IARPA announces winners of its ASpIRE challenge
The Intelligence Advanced Research Projects Activity (IARPA), within the Office of the Director of National Intelligence (ODNI), announced on September 10 the winners of its speech recognition challenge, Automatic Speech recognition in Reverberant Environments (ASpIRE). The winning teams from the Johns Hopkins University, Raytheon BBN Technologies, the Institute for Infocomm Research, and Brno University of Technology will share $110,000 in prizes.
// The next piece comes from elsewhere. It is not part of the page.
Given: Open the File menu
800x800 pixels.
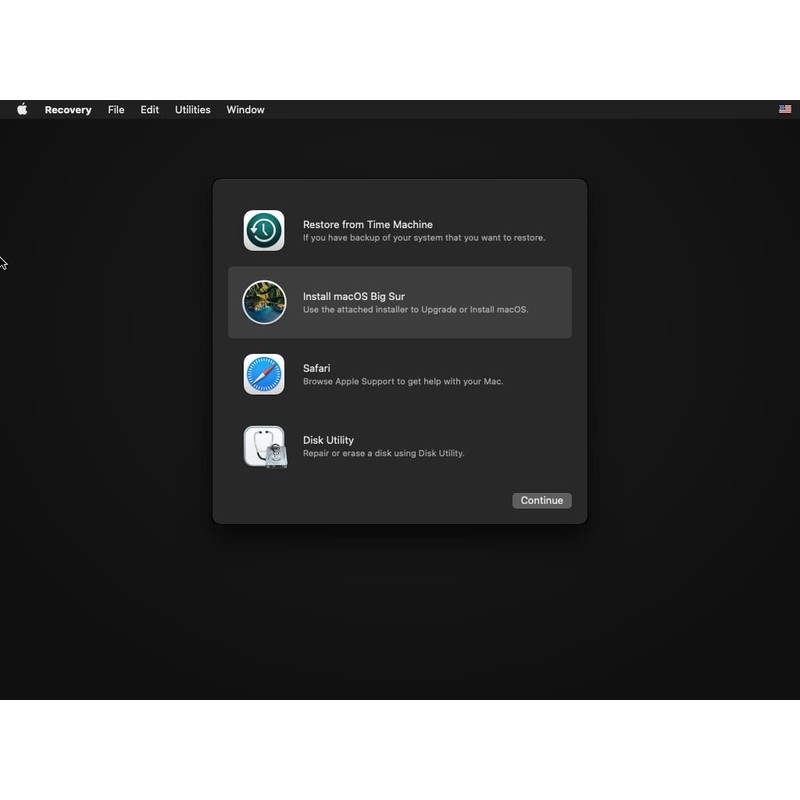Looking at the screenshot, I should pos(116,110).
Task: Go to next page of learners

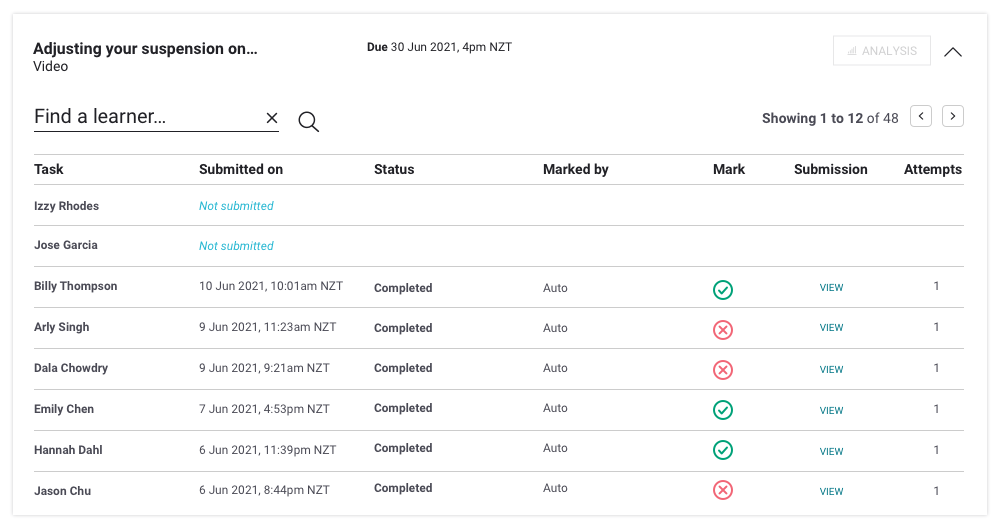Action: 953,117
Typically, speech recognition systems are ‘trained’ on speech recorded in environments very similar to the environments in which they are expected to be used. The ASpIRE challenge contestants tackled a harder problem: building accurate systems for automatically transcribing speech recorded in noisy and reverberantenvironments without knowing anything about the recording devices or the acoustics of the space, and without training data that resembled the contest’s test conditions. At the start of the challenge, contestants were given a telephone speech to develop and train their systems over a period of roughly three months. Their systems were tested on very different speech recordings collected in noisy rooms with various sizes, shapes and microphone configurations. The ASpIRE challenge was uniquely challenging because of this kind of mismatch between training data and test data.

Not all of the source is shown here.